*Problem 1*:
According to the text about the Ar Men lighthouse, how many times could workmen land on the rock during the first year of construction?
*Problem 2*:
List every year that appears in the text about the Ar Men lighthouse.

Lighthouse in the region of Brittany, France

Ar Men ("the rock" in Breton) is a lighthouse at one end of the Chaussée de l'Île de Sein, at the west end of Brittany. It shares its name with the rock on which it was erected between 1867 and 1881. It has been a listed monument since 2017.

Ar Men is one of the best-known lighthouses because of its isolated situation, the considerable difficulties its construction presented and the danger in evacuating its personnel. Considered one of the most challenging workplaces by the community of lighthouse keepers, it has been named The Hell of Hells because of the severe conditions and exposure to the Atlantic.

==History==
In 1825 the need for a light on one of the reefs of the Chaussée de Sein was already recognized, but it was thought impracticable to build. A commission was appointed in 1860 to look at the possibility of building a light and after six years reported that a lighthouse should be constructed on Ar Men. Despite the estimated only 105 m2 of rock being uncovered at low water, work began in 1867. In the first year workmen were able to land on the rock on only seven occasions and spend a total of just eight hours drilling holes for the foundation. At high tide the rock is completely submerged.

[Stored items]

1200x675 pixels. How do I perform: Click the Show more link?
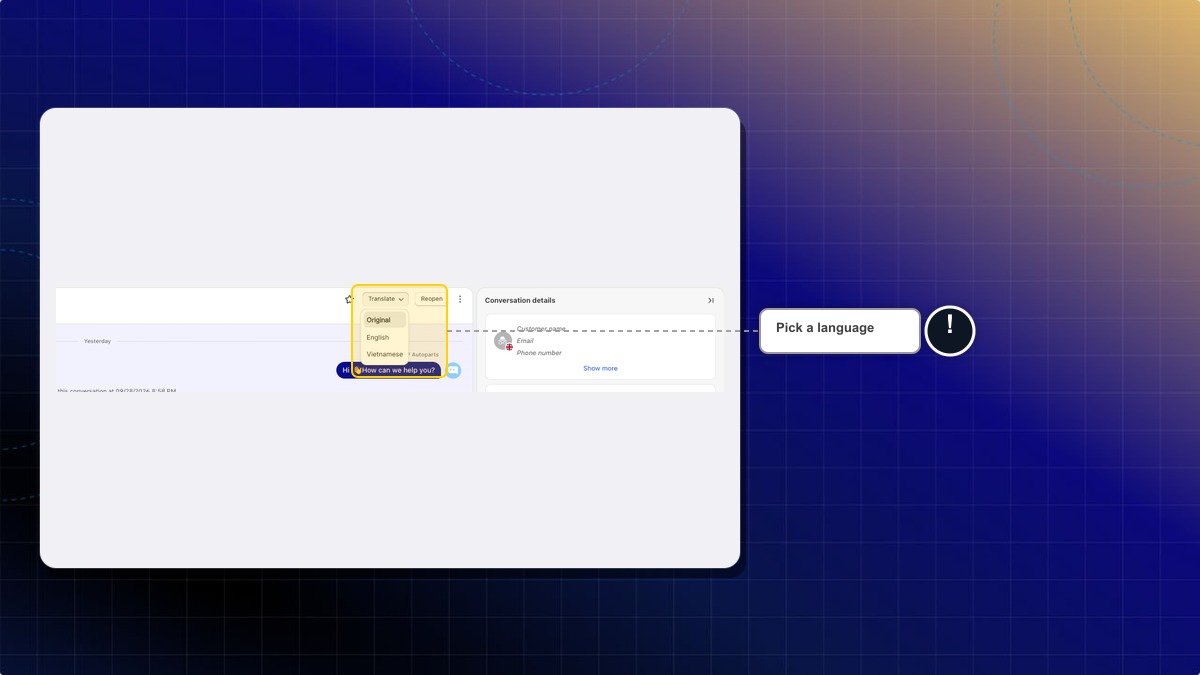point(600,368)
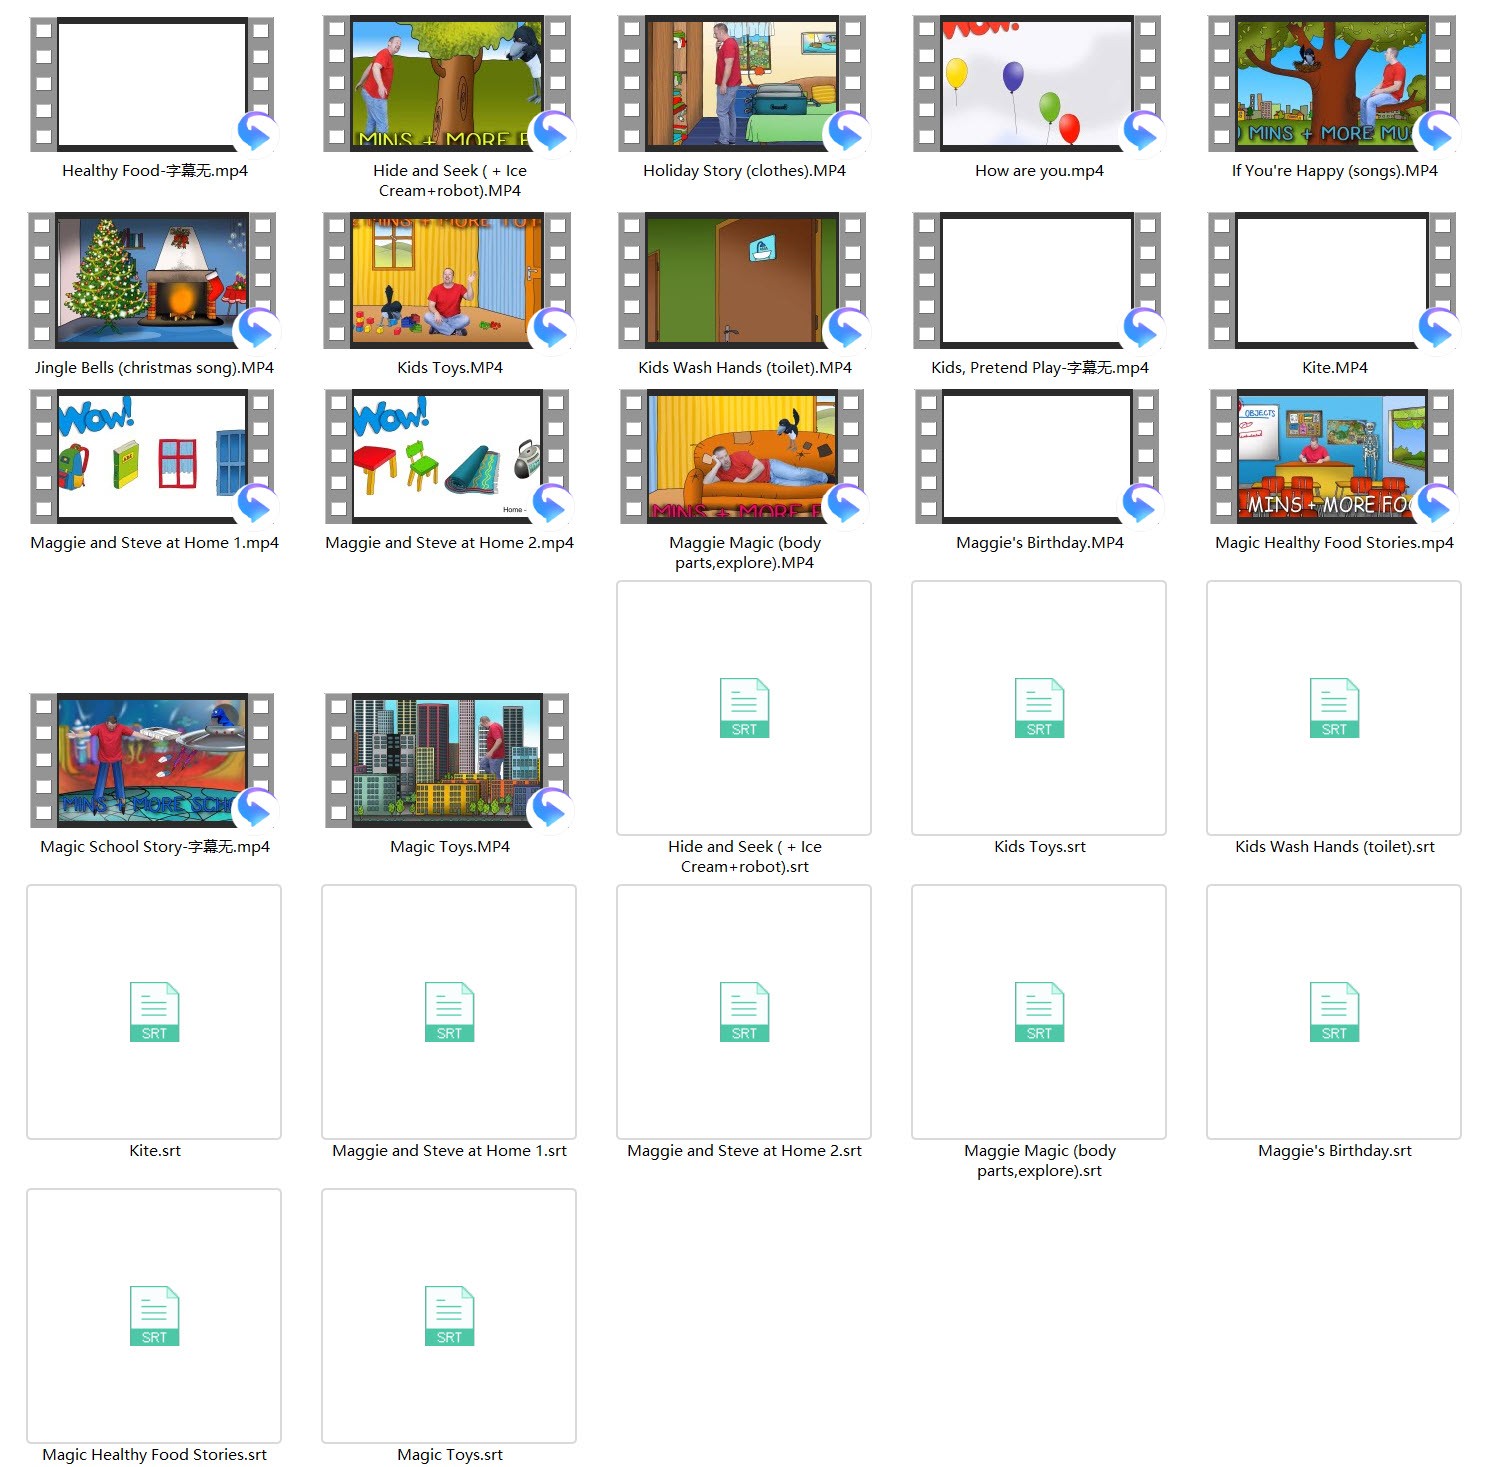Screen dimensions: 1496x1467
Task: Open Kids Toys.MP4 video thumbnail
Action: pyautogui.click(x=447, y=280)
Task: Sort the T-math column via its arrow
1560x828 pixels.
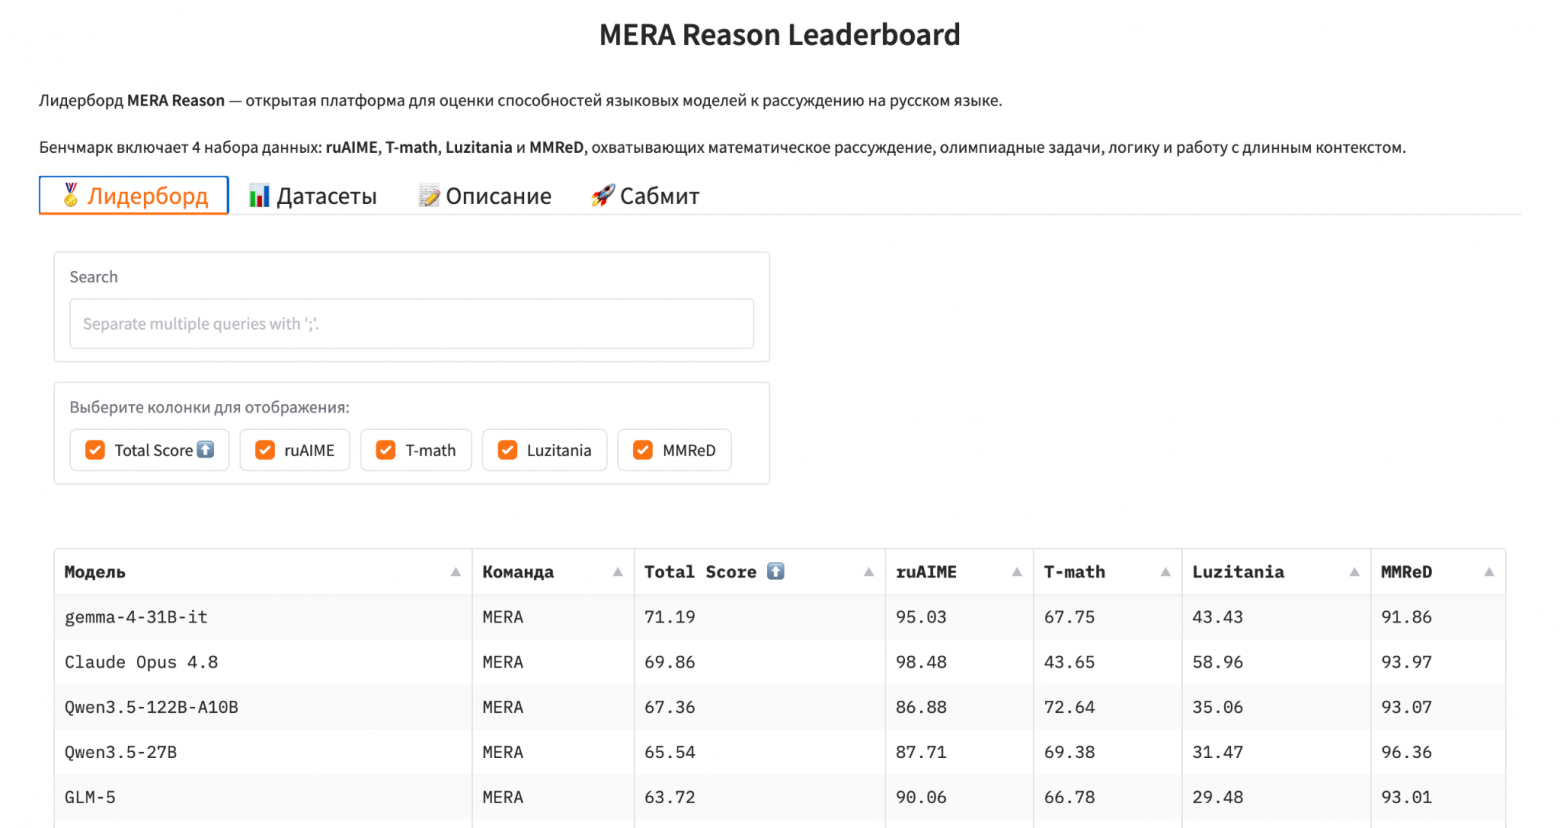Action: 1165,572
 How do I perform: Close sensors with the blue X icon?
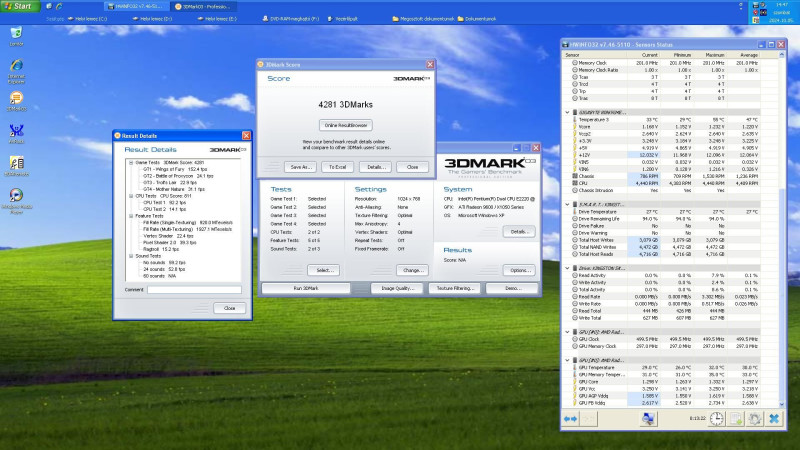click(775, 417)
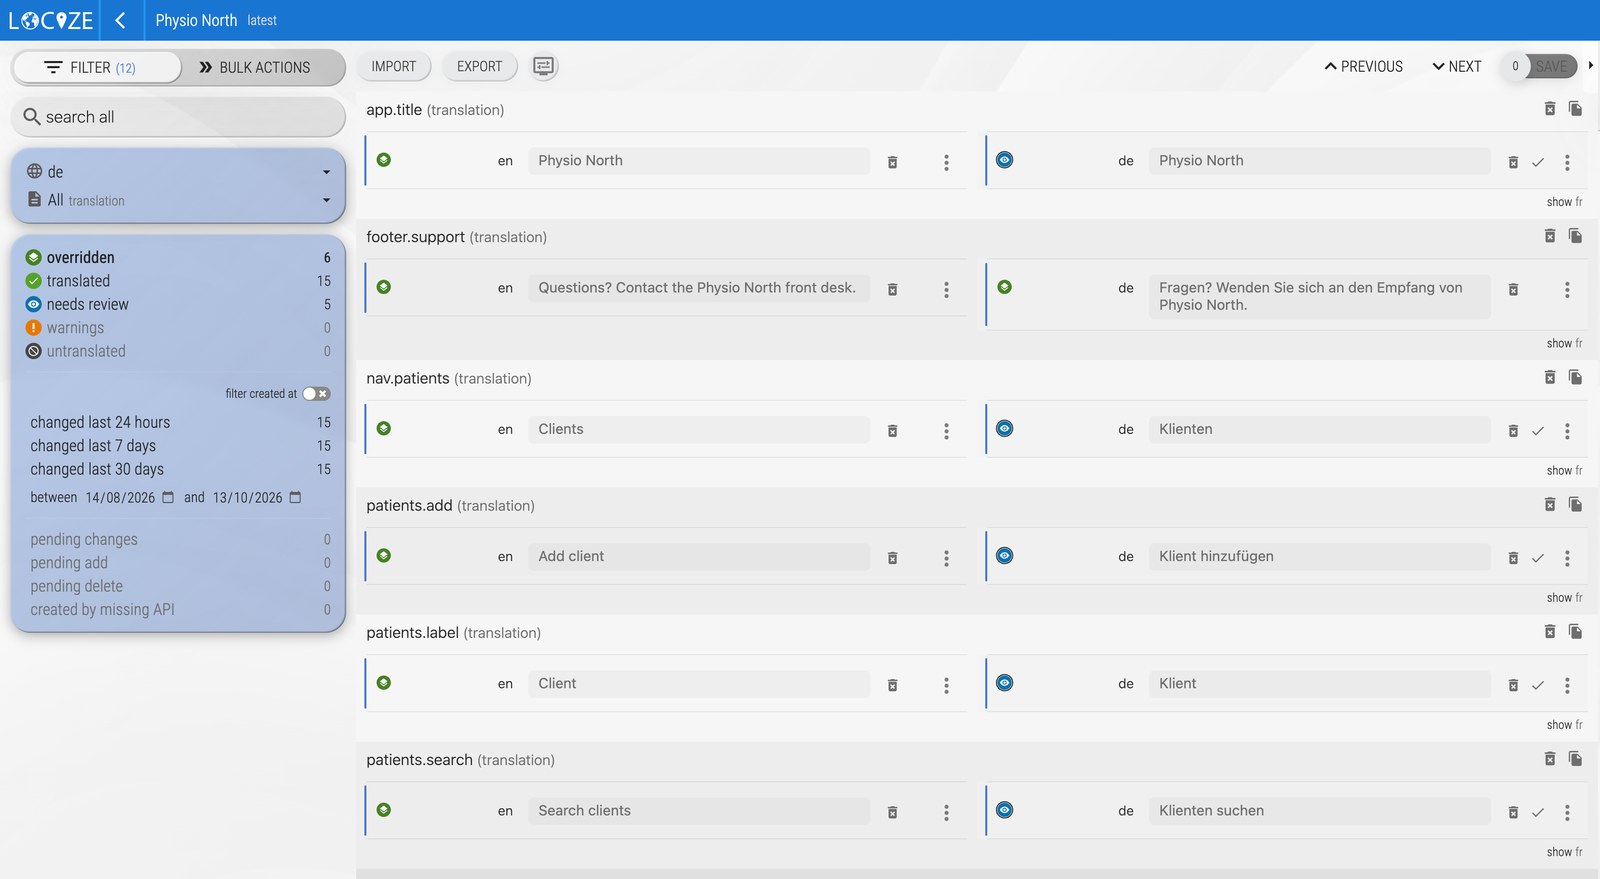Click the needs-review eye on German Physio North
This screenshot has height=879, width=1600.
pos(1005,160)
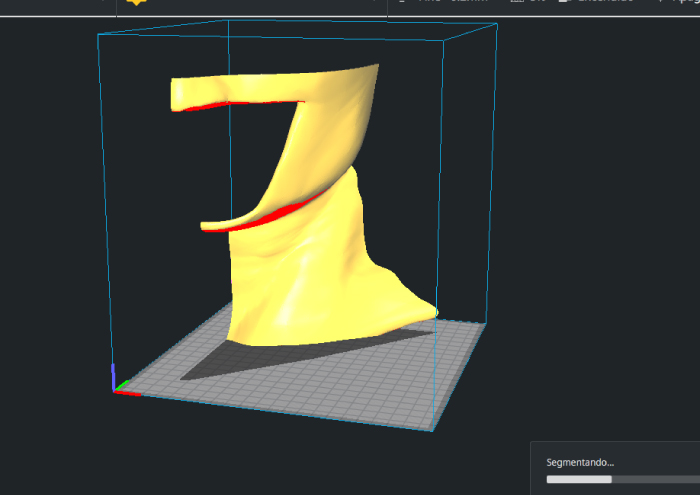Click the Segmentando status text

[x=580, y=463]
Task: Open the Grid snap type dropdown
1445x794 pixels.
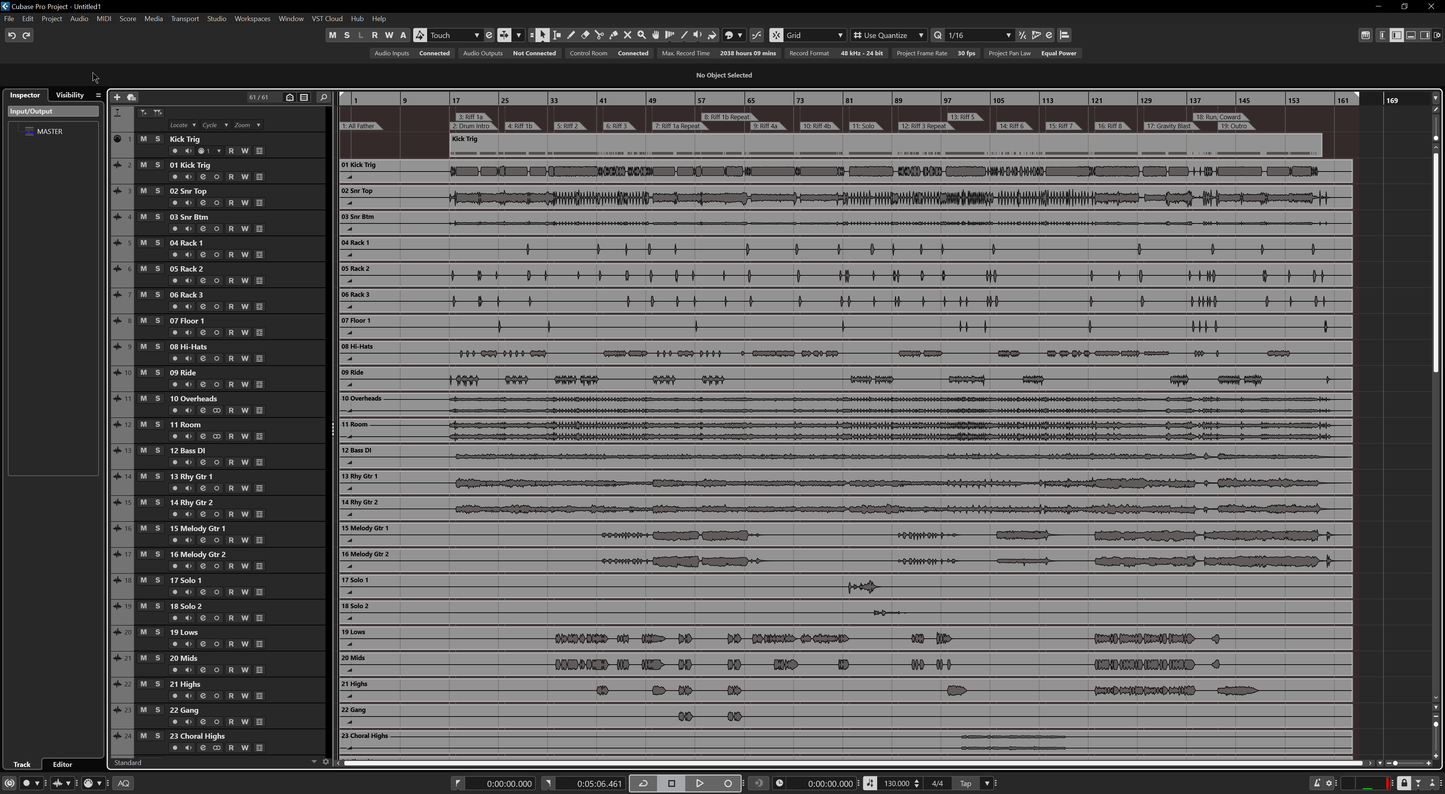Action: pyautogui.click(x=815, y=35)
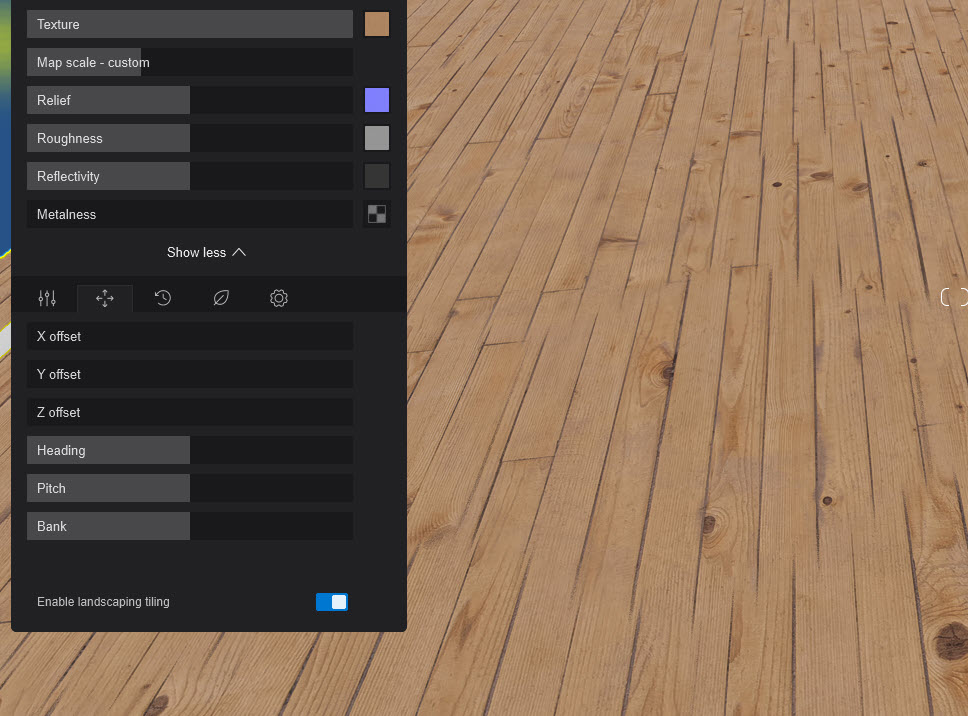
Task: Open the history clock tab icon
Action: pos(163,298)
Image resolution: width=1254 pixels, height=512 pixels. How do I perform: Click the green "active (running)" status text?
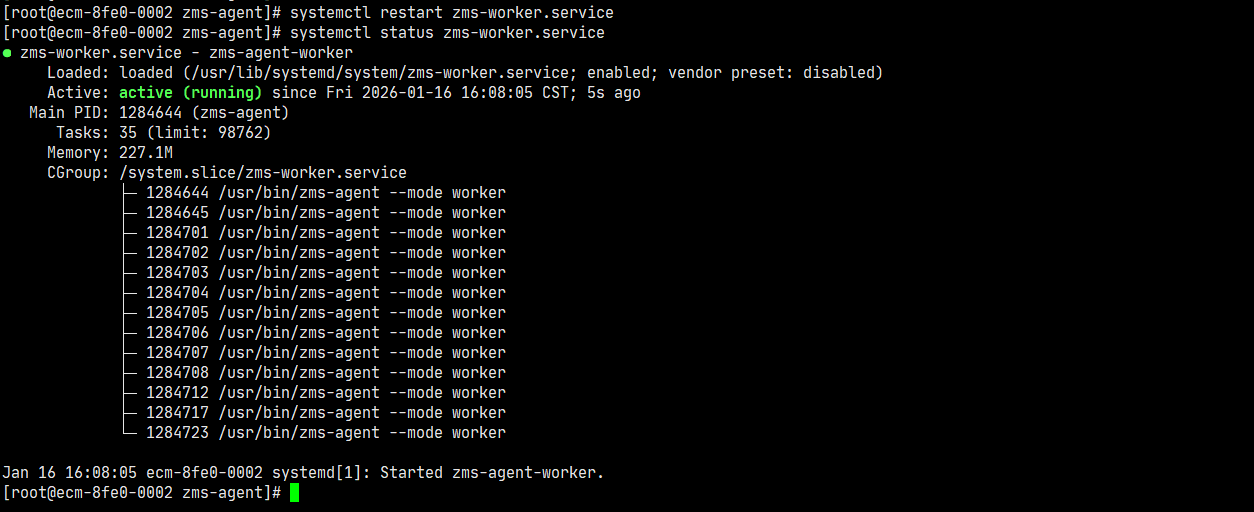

*Response area 1*:
Seven times.

*Response area 2*:
1825, 1860, 1867, 1881, 2017